A California hospital is facing scrutiny over the way patients at the facility were treated with two controversial bone growth products, Stryker’s OP-1 Putty and Medtronic Inc.’s Infuse Bone Graft. According to a report from Mass Device.com, the California Department of Public Health launched an investigation of Pomona Valley Hospital after a patient filed suit […]
A California hospital is facing scrutiny over the way patients at the facility were treated with two controversial bone growth products, Stryker’s OP-1 Putty and Medtronic Inc.’s Infuse Bone Graft. According to a report from Mass Device.com, the California Department of Public Health launched an investigation of Pomona Valley Hospital after a patient filed suit alleging she suffered serious injuries after receiving Stryker OP-1 Putty and Medtronic Infuse in off-label procedures without her consent.
As we’ve reported previously, Stryker’s OP-1 Putty is a bone cement used to stimulate bone growth in long bones and the spine that was approved by the Food & Drug Administration (FDA) under a highly restrictive Humanitarian Device Exemption. In April, a former patient of Pomona Valley filed suit alleging she received Stryker’s OP-1 Putty in combination with a Calstrux bone-filler during surgery to relieve her back pain, a combination which has never been reviewed by the FDA. The plaintiff claims that the combination of OP-1 Putty and Calstrux bone filler caused excessive bone growth in her lower back, resulting in nerve compression and debilitating pain that required additional surgery.
According to the lawsuit, the plaintiff then received Medtronic’s Infuse Bone Graft product during a second procedure to repair the damage caused by her first surgery. Infuse, also known as recombinant human bone morphogenetic protein-2, or BMP-2, was approved for use in single-level anterior lumbar fusion. However, the Plaintiff alleges she received Infuse in an off-label posterior procedure.
According to the complaint, the off-label use of the OP-1 Putty and Infuse resulted in “agonizing pain” and forced the plaintiff into permanent disability. The lawsuit alleges that the makers of the two products illegally promoted their use in off-label procedures. The complaint further charges that internal hospital memos suggest that at least 16 other patients were involved in a secret research project to test the Stryker OP-1 Putty.

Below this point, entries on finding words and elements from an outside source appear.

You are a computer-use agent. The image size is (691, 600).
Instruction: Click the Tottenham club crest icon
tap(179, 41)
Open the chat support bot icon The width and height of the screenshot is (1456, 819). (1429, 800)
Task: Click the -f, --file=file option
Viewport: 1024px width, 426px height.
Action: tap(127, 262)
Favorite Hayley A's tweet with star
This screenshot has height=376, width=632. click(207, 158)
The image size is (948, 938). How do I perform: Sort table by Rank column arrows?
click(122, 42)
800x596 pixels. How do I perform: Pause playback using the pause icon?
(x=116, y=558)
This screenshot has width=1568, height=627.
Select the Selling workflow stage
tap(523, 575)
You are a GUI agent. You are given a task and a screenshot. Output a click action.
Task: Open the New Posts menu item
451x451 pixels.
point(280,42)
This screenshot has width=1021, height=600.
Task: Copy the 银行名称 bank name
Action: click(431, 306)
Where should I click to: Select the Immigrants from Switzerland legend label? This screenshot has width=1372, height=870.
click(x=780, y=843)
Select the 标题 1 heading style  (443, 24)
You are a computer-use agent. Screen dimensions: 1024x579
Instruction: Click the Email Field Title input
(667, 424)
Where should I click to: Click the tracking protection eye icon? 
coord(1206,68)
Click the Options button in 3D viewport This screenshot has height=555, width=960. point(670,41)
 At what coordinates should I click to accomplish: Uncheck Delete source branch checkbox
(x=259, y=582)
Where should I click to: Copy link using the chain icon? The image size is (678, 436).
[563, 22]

This isn’t the first time Stryker and Medtronic have been accused of illegally promoting their bone growth products. According to Mass Device, Stryker pled guilty to a misdemeanor earlier this year and agreed to pay $15 million to settle federal charges that it illegally promoted off-label use of the OP-1 Putty. The U.S. Justice Department recently closed a similar investigation of Medtronic Infuse without bringing any charges.
Last year, the Spine Journal raised serious questions about the validity of research used to gain FDA approval of Infuse. According to a critical analysis of 13 Medtronic-sponsored clinical trials for Infuse published by the Journal, the studies failed to report serious complications, including cancer, retrograde ejaculation, sterility in men, infections, bone dissolution, and worsened back and leg pain, in patients treated with Infuse.